(Dataset entries)
● ● ● ● ●

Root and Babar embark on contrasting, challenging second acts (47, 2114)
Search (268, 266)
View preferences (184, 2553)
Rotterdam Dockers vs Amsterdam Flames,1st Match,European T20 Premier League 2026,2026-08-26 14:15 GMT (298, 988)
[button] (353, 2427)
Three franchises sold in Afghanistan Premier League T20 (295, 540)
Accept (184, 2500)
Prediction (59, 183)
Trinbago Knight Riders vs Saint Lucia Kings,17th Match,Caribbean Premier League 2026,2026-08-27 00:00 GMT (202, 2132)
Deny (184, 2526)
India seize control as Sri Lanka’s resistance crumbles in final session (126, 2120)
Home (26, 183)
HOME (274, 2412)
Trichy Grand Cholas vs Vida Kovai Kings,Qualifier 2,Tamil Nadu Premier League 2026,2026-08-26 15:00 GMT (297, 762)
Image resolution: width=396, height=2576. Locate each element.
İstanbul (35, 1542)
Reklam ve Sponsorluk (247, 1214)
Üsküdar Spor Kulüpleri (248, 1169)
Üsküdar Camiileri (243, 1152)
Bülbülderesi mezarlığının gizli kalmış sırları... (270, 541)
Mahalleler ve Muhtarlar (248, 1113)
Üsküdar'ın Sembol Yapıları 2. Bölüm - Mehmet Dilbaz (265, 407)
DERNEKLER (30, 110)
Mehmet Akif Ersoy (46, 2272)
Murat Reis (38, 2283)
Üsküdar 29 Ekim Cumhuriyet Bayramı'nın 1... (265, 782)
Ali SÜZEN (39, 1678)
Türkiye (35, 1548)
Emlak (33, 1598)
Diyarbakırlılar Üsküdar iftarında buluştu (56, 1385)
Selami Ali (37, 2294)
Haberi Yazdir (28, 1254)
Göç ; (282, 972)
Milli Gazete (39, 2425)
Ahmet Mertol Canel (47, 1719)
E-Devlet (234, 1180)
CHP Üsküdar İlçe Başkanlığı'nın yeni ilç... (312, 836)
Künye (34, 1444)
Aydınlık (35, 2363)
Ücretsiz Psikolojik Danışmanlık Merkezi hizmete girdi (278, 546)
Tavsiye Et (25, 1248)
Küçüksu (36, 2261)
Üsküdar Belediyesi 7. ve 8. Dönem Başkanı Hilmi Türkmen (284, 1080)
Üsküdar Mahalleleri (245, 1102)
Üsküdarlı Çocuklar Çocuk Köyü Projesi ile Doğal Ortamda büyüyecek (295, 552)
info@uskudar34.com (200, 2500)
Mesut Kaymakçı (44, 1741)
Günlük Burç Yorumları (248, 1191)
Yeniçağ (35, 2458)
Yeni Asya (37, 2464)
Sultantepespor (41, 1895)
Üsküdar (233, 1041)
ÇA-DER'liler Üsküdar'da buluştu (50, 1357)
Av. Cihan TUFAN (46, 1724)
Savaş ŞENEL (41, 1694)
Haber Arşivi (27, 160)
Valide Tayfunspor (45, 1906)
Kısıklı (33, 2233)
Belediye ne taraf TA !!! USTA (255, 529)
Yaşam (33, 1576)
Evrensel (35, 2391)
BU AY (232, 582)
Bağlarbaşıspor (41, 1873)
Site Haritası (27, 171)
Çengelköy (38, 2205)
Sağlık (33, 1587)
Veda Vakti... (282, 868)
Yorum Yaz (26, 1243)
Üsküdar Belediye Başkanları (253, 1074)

● ● ● ● ●

Instructions for the task: Reproduce the records above exactly. Leave nothing out.

Answer to this task:
Root and Babar embark on contrasting, challenging second acts (47, 2114)
Search (268, 266)
View preferences (184, 2553)
Rotterdam Dockers vs Amsterdam Flames,1st Match,European T20 Premier League 2026,2026-08-26 14:15 GMT (298, 988)
[button] (353, 2427)
Three franchises sold in Afghanistan Premier League T20 (295, 540)
Accept (184, 2500)
Prediction (59, 183)
Trinbago Knight Riders vs Saint Lucia Kings,17th Match,Caribbean Premier League 2026,2026-08-27 00:00 GMT (202, 2132)
Deny (184, 2526)
India seize control as Sri Lanka’s resistance crumbles in final session (126, 2120)
Home (26, 183)
HOME (274, 2412)
Trichy Grand Cholas vs Vida Kovai Kings,Qualifier 2,Tamil Nadu Premier League 2026,2026-08-26 15:00 GMT (297, 762)
Image resolution: width=396, height=2576. Locate each element.
İstanbul (35, 1542)
Reklam ve Sponsorluk (247, 1214)
Üsküdar Spor Kulüpleri (248, 1169)
Üsküdar Camiileri (243, 1152)
Bülbülderesi mezarlığının gizli kalmış sırları... (270, 541)
Mahalleler ve Muhtarlar (248, 1113)
Üsküdar'ın Sembol Yapıları 2. Bölüm - Mehmet Dilbaz (265, 407)
DERNEKLER (30, 110)
Mehmet Akif Ersoy (46, 2272)
Murat Reis (38, 2283)
Üsküdar 29 Ekim Cumhuriyet Bayramı'nın 1... (265, 782)
Ali SÜZEN (39, 1678)
Türkiye (35, 1548)
Emlak (33, 1598)
Diyarbakırlılar Üsküdar iftarında buluştu (56, 1385)
Selami Ali (37, 2294)
Haberi Yazdir (28, 1254)
Göç ; (282, 972)
Milli Gazete (39, 2425)
Ahmet Mertol Canel (47, 1719)
E-Devlet (234, 1180)
CHP Üsküdar İlçe Başkanlığı'nın yeni ilç... (312, 836)
Künye (34, 1444)
Aydınlık (35, 2363)
Ücretsiz Psikolojik Danışmanlık Merkezi hizmete girdi (278, 546)
Tavsiye Et (25, 1248)
Küçüksu (36, 2261)
Üsküdar Belediyesi 7. ve 8. Dönem Başkanı Hilmi Türkmen (284, 1080)
Üsküdar Mahalleleri (245, 1102)
Üsküdarlı Çocuklar Çocuk Köyü Projesi ile Doğal Ortamda büyüyecek (295, 552)
info@uskudar34.com (200, 2500)
Mesut Kaymakçı (44, 1741)
Günlük Burç Yorumları (248, 1191)
Yeniçağ (35, 2458)
Yeni Asya (37, 2464)
Sultantepespor (41, 1895)
Üsküdar (233, 1041)
ÇA-DER'liler Üsküdar'da buluştu (50, 1357)
Av. Cihan TUFAN (46, 1724)
Savaş ŞENEL (41, 1694)
Haber Arşivi (27, 160)
Valide Tayfunspor (45, 1906)
Kısıklı (33, 2233)
Belediye ne taraf TA !!! USTA (255, 529)
Yaşam (33, 1576)
Evrensel (35, 2391)
BU AY (232, 582)
Bağlarbaşıspor (41, 1873)
Site Haritası (27, 171)
Çengelköy (38, 2205)
Sağlık (33, 1587)
Veda Vakti... (282, 868)
Yorum Yaz (26, 1243)
Üsküdar Belediye Başkanları (253, 1074)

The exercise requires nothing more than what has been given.